Vor einiger Zeit besuchte ich einen Kunstworkshop. Ein Maler erzählte, dass einer Stunde malen an der Leinwand, acht Stunden beobachten am Objekt vorausgehen. Sich Zeit für eigenständige Wahrnehmungen zu nehmen, scheint also eine wichtige Voraussetzung zu sein, um künstlerisch tätig zu werden. Was lässt sich beim Kochen alles beobachten?

Zunächst lässt sich der Kochprozess in drei Stufen teilen: das Waschen und Putzen am Waschbecken, das Schneiden und Zerkleinern auf der Arbeitsplatte und zuletzt das »Verwandeln« am Herd durch die Wärme.

Das Waschen der Lebensmittel hat nicht allein eine reinigende Wirkung von Erde und Staub, sondern darüber hinaus auch eine neu belebende oder erfrischende Wirkung auf das Lebensmittel. Ist der Salat schon leicht schlaff und weich geworden, so wirkt er nach dem Waschen wieder kräftiger und fester.

Das Schneiden oder »Zupfen« gibt dem Salat nun die vom Koch gewählte Form. Diese Form fügt sich ganz besonders dann harmonisch in ein Gericht ein, wenn es mit den restlichen Zutaten in einer Beziehung steht. Zum Beispiel könnte Salat klein geschnitten werden, wenn die restlichen Teile eines Gerichtes eher groß sind; oder der Salat wird in größere Blätter gezupft, wenn ansonsten kleine Formen vorherrschen … usw.

Der spannendste Bereich ist dann sicherlich das »Verwandeln« der Speisen durch Wärme. Bei Teigwaren wird es ja sehr deutlich, wie die Wärme mit Hilfe von Wasser die harten geruchlosen »stumpf-farbigen« Nudeln in elastische duftende gelb-leuchtende Pasta verwandelt. Aber wie kann man diesen Wärmeprozess nun beim Salat beobachten?
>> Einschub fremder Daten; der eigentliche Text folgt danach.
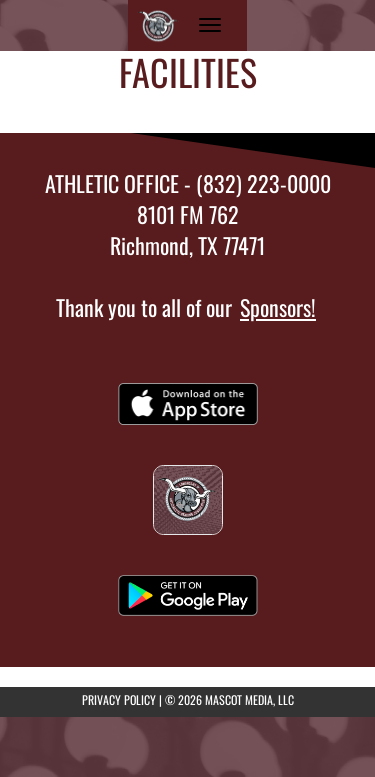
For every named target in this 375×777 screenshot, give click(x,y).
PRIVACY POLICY (119, 699)
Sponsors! (278, 307)
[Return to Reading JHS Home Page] (158, 25)
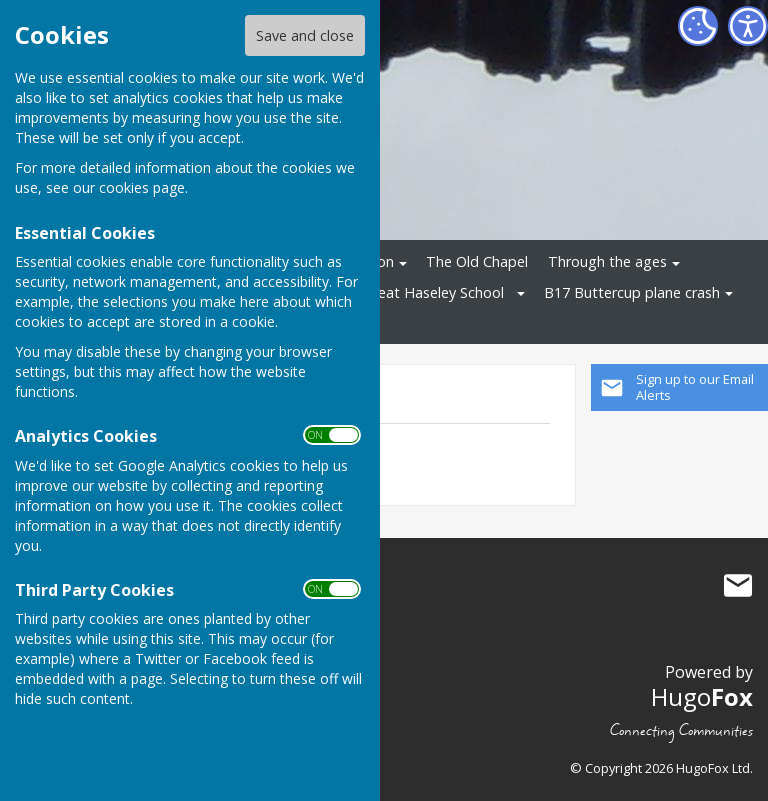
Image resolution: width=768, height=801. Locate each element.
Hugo (702, 696)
Auch der Salat wird durch Salz und Essig auf sanfte Art »gegart«. Wird angemachter Salat nämlich längere Zeit stehen gelassen, so wird er welk und fällt in sich zusammen – und verhält sich damit genau so, als würde er gekocht werden. Salz und Essig können demnach wie ein sanfter Garprozess betrachtet werden, der die Rohkost auf schonende Art für die Verdauung vorbereitet.

Wenn das Kochen für uns wieder attraktiv und interessant werden soll, dann kommen wir – meiner Ansicht nach – nicht um eine Verbindung mit der Kunst herum, die alles belebt, veredelt, anhebt und sogar zum ganzheitlichen Heilmittel werden kann.

Die Kochkunst ist dann nichts Exklusives, das nur von wenigen begabten Individuen in Museen ausgestellt wird, sondern die Kochkunst passiert dann jeden Tag in unseren Kochtöpfen. Wenn wir ihr nur unsere Aufmerksamkeit schenken.